(Stored data)
•••••

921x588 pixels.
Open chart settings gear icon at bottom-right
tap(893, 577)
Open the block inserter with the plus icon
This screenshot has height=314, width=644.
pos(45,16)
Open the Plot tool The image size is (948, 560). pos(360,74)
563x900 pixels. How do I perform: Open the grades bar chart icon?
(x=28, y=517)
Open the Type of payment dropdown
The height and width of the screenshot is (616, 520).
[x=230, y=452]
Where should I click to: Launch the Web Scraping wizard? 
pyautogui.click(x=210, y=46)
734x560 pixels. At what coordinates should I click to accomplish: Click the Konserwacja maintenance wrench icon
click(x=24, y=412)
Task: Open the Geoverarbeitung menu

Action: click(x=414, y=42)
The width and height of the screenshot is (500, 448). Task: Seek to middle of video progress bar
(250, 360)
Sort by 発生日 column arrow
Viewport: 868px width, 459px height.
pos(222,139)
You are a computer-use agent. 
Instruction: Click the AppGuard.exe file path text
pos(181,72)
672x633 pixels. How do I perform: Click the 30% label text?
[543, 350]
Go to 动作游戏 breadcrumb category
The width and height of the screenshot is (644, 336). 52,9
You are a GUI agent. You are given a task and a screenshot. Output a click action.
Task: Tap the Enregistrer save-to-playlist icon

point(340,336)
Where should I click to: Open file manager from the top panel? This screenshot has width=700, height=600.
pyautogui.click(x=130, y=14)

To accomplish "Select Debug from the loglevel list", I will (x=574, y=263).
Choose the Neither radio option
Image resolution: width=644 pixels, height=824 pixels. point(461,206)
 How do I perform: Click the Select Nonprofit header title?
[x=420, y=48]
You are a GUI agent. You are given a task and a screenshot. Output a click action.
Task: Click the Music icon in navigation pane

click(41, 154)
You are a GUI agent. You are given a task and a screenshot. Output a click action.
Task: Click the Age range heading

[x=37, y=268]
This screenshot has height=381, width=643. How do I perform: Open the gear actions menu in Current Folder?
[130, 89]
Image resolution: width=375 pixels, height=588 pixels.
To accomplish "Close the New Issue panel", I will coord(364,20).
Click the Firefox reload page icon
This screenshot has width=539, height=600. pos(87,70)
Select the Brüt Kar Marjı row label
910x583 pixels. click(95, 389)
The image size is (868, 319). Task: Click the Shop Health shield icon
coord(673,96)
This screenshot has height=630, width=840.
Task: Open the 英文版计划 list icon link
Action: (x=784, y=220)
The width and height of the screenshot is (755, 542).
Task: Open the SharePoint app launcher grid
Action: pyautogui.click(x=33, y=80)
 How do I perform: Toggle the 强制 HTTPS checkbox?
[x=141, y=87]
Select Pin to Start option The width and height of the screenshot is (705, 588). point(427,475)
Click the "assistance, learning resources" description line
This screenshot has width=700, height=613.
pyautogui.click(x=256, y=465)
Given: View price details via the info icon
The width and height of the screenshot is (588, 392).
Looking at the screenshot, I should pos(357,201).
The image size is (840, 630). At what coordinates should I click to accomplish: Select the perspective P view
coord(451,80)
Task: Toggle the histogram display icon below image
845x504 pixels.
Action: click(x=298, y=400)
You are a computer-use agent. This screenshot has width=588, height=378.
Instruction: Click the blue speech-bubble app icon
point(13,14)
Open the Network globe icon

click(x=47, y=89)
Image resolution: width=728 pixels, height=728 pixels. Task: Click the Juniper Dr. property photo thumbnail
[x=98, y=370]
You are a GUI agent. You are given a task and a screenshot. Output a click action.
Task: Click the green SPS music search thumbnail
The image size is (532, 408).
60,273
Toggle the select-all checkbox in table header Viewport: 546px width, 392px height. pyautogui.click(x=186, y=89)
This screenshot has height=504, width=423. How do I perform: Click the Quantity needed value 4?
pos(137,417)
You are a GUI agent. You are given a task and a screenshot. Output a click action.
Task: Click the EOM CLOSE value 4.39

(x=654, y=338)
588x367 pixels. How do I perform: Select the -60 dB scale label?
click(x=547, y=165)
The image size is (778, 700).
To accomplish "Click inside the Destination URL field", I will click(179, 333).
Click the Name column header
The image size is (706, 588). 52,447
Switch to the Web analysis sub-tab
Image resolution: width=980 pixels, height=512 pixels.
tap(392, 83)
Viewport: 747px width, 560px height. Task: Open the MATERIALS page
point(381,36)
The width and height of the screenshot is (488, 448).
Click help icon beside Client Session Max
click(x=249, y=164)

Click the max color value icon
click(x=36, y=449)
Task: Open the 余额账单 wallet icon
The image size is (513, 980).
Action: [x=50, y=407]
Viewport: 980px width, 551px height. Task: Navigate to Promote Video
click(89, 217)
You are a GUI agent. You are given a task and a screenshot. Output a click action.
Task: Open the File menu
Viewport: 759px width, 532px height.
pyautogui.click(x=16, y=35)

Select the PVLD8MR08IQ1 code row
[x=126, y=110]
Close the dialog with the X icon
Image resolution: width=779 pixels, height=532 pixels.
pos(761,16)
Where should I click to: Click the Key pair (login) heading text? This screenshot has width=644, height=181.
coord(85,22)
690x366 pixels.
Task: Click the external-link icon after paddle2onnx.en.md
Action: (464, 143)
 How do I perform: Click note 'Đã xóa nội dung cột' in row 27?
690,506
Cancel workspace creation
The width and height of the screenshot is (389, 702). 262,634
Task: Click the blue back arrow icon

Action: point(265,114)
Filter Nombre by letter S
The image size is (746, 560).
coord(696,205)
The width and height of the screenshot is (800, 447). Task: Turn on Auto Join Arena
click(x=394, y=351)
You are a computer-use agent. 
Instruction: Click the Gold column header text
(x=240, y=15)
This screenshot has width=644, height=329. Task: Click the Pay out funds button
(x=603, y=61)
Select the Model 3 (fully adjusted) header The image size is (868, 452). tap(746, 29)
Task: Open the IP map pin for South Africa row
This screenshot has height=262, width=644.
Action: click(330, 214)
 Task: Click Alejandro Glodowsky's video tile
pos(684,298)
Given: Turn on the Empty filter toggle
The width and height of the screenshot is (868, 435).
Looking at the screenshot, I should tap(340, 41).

•••••

> _Work instruction_
Each line of the data is to be retyped exactly.

> _Solution to this exercise_
921x588 pixels.
Open chart settings gear icon at bottom-right
tap(893, 577)
Open the block inserter with the plus icon
This screenshot has height=314, width=644.
pos(45,16)
Open the Plot tool The image size is (948, 560). pos(360,74)
563x900 pixels. How do I perform: Open the grades bar chart icon?
(x=28, y=517)
Open the Type of payment dropdown
The height and width of the screenshot is (616, 520).
[x=230, y=452]
Where should I click to: Launch the Web Scraping wizard? 
pyautogui.click(x=210, y=46)
734x560 pixels. At what coordinates should I click to accomplish: Click the Konserwacja maintenance wrench icon
click(x=24, y=412)
Task: Open the Geoverarbeitung menu

Action: click(x=414, y=42)
The width and height of the screenshot is (500, 448). Task: Seek to middle of video progress bar
(250, 360)
Sort by 発生日 column arrow
Viewport: 868px width, 459px height.
pos(222,139)
You are a computer-use agent. 
Instruction: Click the AppGuard.exe file path text
pos(181,72)
672x633 pixels. How do I perform: Click the 30% label text?
[543, 350]
Go to 动作游戏 breadcrumb category
The width and height of the screenshot is (644, 336). 52,9
You are a GUI agent. You are given a task and a screenshot. Output a click action.
Task: Tap the Enregistrer save-to-playlist icon

point(340,336)
Where should I click to: Open file manager from the top panel? This screenshot has width=700, height=600.
pyautogui.click(x=130, y=14)

To accomplish "Select Debug from the loglevel list", I will (x=574, y=263).
Choose the Neither radio option
Image resolution: width=644 pixels, height=824 pixels. point(461,206)
 How do I perform: Click the Select Nonprofit header title?
[x=420, y=48]
You are a GUI agent. You are given a task and a screenshot. Output a click action.
Task: Click the Music icon in navigation pane

click(41, 154)
You are a GUI agent. You are given a task and a screenshot. Output a click action.
Task: Click the Age range heading

[x=37, y=268]
This screenshot has height=381, width=643. How do I perform: Open the gear actions menu in Current Folder?
[130, 89]
Image resolution: width=375 pixels, height=588 pixels.
To accomplish "Close the New Issue panel", I will coord(364,20).
Click the Firefox reload page icon
This screenshot has width=539, height=600. pos(87,70)
Select the Brüt Kar Marjı row label
910x583 pixels. click(95, 389)
The image size is (868, 319). Task: Click the Shop Health shield icon
coord(673,96)
This screenshot has height=630, width=840.
Task: Open the 英文版计划 list icon link
Action: (x=784, y=220)
The width and height of the screenshot is (755, 542).
Task: Open the SharePoint app launcher grid
Action: pyautogui.click(x=33, y=80)
 How do I perform: Toggle the 强制 HTTPS checkbox?
[x=141, y=87]
Select Pin to Start option The width and height of the screenshot is (705, 588). point(427,475)
Click the "assistance, learning resources" description line
This screenshot has width=700, height=613.
pyautogui.click(x=256, y=465)
Given: View price details via the info icon
The width and height of the screenshot is (588, 392).
Looking at the screenshot, I should pos(357,201).
The image size is (840, 630). At what coordinates should I click to accomplish: Select the perspective P view
coord(451,80)
Task: Toggle the histogram display icon below image
845x504 pixels.
Action: click(x=298, y=400)
You are a computer-use agent. This screenshot has width=588, height=378.
Instruction: Click the blue speech-bubble app icon
point(13,14)
Open the Network globe icon

click(x=47, y=89)
Image resolution: width=728 pixels, height=728 pixels. Task: Click the Juniper Dr. property photo thumbnail
[x=98, y=370]
You are a GUI agent. You are given a task and a screenshot. Output a click action.
Task: Click the green SPS music search thumbnail
The image size is (532, 408).
60,273
Toggle the select-all checkbox in table header Viewport: 546px width, 392px height. pyautogui.click(x=186, y=89)
This screenshot has height=504, width=423. How do I perform: Click the Quantity needed value 4?
pos(137,417)
You are a GUI agent. You are given a task and a screenshot. Output a click action.
Task: Click the EOM CLOSE value 4.39

(x=654, y=338)
588x367 pixels. How do I perform: Select the -60 dB scale label?
click(x=547, y=165)
The image size is (778, 700).
To accomplish "Click inside the Destination URL field", I will click(179, 333).
Click the Name column header
The image size is (706, 588). 52,447
Switch to the Web analysis sub-tab
Image resolution: width=980 pixels, height=512 pixels.
tap(392, 83)
Viewport: 747px width, 560px height. Task: Open the MATERIALS page
point(381,36)
The width and height of the screenshot is (488, 448).
Click help icon beside Client Session Max
click(x=249, y=164)

Click the max color value icon
click(x=36, y=449)
Task: Open the 余额账单 wallet icon
The image size is (513, 980).
Action: [x=50, y=407]
Viewport: 980px width, 551px height. Task: Navigate to Promote Video
click(89, 217)
You are a GUI agent. You are given a task and a screenshot. Output a click action.
Task: Open the File menu
Viewport: 759px width, 532px height.
pyautogui.click(x=16, y=35)

Select the PVLD8MR08IQ1 code row
[x=126, y=110]
Close the dialog with the X icon
Image resolution: width=779 pixels, height=532 pixels.
pos(761,16)
Where should I click to: Click the Key pair (login) heading text? This screenshot has width=644, height=181.
coord(85,22)
690x366 pixels.
Task: Click the external-link icon after paddle2onnx.en.md
Action: (464, 143)
 How do I perform: Click note 'Đã xóa nội dung cột' in row 27?
690,506
Cancel workspace creation
The width and height of the screenshot is (389, 702). 262,634
Task: Click the blue back arrow icon

Action: point(265,114)
Filter Nombre by letter S
The image size is (746, 560).
coord(696,205)
The width and height of the screenshot is (800, 447). Task: Turn on Auto Join Arena
click(x=394, y=351)
You are a computer-use agent. 
Instruction: Click the Gold column header text
(x=240, y=15)
This screenshot has width=644, height=329. Task: Click the Pay out funds button
(x=603, y=61)
Select the Model 3 (fully adjusted) header The image size is (868, 452). tap(746, 29)
Task: Open the IP map pin for South Africa row
This screenshot has height=262, width=644.
Action: click(330, 214)
 Task: Click Alejandro Glodowsky's video tile
pos(684,298)
Given: Turn on the Empty filter toggle
The width and height of the screenshot is (868, 435).
Looking at the screenshot, I should tap(340, 41).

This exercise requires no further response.